Stored records:
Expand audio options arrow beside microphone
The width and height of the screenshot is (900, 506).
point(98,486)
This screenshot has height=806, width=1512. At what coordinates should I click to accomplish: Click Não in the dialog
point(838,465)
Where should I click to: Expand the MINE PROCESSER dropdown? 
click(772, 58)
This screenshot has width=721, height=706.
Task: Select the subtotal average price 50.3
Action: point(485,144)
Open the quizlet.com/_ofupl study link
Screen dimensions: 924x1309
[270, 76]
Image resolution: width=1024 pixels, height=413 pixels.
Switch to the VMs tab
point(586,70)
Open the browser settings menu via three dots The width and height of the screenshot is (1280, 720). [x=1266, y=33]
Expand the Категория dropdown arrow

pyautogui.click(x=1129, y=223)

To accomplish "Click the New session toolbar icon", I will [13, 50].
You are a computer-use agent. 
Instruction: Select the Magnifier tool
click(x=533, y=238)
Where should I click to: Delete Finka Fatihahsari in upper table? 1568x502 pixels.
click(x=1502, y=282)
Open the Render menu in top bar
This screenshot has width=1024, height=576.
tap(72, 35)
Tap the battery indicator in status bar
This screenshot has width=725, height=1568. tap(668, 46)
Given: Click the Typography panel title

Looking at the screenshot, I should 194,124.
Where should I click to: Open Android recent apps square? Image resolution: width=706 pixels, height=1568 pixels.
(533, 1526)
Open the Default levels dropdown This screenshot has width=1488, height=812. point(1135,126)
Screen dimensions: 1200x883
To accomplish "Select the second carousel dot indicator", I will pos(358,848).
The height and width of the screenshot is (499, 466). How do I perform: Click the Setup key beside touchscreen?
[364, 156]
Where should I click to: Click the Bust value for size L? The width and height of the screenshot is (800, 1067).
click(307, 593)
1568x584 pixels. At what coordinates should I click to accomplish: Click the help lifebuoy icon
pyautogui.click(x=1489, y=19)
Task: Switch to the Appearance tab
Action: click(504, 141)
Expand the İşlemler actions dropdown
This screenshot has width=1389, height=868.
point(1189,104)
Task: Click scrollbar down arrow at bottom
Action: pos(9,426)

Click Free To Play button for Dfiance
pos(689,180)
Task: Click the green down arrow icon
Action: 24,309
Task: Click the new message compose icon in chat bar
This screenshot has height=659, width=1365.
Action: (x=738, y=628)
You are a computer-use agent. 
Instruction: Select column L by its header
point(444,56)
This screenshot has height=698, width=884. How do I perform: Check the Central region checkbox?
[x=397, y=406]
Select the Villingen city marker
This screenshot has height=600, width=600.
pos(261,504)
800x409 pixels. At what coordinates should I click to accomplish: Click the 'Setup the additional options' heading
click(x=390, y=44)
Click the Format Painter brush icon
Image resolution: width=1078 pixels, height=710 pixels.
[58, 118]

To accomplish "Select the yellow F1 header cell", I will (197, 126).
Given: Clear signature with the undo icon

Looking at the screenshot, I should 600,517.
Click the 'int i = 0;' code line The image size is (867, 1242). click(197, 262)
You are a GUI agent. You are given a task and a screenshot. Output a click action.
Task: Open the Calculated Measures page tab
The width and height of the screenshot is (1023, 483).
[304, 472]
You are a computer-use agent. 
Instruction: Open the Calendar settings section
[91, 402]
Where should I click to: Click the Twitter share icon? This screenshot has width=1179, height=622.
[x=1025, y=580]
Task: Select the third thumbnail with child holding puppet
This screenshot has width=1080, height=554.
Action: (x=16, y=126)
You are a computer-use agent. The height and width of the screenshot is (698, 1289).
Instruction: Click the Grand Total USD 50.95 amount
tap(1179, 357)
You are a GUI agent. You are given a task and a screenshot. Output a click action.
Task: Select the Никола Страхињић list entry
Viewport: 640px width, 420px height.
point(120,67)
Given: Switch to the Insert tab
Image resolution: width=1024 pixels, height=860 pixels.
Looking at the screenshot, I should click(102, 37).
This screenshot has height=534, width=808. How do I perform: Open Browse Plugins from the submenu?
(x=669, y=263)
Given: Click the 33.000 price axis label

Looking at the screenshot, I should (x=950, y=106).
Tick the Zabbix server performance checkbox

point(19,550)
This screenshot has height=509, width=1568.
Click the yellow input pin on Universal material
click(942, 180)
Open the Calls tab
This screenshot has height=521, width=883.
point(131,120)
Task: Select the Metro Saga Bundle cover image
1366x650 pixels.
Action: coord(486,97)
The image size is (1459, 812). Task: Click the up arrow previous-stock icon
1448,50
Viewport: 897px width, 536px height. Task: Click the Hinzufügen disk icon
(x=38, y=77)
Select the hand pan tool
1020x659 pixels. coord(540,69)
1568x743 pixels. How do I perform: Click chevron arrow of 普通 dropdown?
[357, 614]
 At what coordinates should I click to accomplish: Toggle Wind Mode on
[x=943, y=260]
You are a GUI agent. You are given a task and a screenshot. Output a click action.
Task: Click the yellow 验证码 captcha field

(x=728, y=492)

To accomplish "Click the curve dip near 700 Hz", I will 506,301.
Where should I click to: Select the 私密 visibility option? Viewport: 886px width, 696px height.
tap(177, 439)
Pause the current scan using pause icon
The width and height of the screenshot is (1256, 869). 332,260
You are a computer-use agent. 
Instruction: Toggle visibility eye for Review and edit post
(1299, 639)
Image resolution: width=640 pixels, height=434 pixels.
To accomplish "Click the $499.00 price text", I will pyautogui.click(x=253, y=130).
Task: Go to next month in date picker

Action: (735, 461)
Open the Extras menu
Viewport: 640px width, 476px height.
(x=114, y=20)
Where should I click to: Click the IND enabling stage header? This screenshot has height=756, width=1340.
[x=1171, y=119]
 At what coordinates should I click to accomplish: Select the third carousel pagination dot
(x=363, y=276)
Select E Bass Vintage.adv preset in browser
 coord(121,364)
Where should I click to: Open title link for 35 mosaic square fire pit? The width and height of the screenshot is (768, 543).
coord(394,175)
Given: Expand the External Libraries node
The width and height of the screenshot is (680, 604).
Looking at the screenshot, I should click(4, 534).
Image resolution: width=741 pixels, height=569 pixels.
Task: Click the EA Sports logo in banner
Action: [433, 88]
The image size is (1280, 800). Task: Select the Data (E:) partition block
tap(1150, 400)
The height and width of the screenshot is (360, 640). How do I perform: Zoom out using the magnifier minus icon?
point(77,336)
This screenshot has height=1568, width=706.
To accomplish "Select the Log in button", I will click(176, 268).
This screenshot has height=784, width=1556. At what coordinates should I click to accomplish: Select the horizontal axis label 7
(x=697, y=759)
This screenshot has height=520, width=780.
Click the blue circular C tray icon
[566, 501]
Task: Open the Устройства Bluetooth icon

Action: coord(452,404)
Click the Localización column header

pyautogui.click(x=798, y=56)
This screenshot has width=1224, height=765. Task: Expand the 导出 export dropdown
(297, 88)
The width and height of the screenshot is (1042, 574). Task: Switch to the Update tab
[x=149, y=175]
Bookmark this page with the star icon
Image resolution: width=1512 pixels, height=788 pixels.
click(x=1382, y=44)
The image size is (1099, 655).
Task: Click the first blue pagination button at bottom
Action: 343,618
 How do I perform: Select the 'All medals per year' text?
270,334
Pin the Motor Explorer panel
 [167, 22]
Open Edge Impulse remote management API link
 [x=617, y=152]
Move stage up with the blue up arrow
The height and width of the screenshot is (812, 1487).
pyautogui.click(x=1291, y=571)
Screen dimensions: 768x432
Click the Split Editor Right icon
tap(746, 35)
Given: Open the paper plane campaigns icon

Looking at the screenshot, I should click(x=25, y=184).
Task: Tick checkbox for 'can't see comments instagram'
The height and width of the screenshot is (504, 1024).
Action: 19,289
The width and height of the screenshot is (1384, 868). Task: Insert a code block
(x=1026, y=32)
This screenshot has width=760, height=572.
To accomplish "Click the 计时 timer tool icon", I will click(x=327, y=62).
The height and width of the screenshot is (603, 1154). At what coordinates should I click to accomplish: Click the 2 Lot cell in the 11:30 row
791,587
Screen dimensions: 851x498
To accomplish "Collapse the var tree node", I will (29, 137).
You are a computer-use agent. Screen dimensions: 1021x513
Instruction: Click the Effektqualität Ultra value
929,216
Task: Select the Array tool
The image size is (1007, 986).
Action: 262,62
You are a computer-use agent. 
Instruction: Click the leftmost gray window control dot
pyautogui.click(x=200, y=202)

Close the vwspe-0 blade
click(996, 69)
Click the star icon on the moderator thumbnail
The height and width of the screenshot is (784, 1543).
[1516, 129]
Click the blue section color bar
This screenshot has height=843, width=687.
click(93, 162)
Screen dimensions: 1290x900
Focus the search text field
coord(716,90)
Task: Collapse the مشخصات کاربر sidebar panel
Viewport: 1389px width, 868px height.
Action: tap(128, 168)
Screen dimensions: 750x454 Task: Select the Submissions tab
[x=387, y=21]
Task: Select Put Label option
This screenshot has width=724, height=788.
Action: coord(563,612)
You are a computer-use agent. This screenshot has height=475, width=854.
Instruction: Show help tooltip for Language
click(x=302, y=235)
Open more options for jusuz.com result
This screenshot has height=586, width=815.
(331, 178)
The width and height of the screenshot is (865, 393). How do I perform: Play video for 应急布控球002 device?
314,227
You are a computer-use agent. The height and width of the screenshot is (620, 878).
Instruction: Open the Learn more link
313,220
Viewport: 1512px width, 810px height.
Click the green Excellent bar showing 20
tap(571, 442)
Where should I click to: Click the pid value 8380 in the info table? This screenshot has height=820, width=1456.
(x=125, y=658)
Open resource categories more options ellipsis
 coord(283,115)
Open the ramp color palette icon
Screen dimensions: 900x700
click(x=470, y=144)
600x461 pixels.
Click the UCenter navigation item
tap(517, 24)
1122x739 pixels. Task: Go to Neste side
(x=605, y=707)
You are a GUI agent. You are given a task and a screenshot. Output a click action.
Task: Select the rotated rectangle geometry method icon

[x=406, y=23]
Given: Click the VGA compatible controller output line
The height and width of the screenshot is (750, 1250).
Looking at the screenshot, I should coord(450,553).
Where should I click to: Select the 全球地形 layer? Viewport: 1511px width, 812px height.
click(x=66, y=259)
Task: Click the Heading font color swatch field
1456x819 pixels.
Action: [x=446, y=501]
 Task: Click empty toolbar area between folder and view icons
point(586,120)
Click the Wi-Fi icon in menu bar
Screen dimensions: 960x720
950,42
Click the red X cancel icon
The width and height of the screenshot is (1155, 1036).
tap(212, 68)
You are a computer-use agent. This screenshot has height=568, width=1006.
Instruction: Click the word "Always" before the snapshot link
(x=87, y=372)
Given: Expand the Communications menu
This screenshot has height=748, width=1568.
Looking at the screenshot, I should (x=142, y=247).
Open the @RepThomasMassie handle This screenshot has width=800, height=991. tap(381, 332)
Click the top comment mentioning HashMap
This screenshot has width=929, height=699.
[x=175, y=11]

### Work task
Wherever the word "thumbnail" occurs in the data above, copy the line it sits in.

### Response
Task: Select the third thumbnail with child holding puppet
Click the star icon on the moderator thumbnail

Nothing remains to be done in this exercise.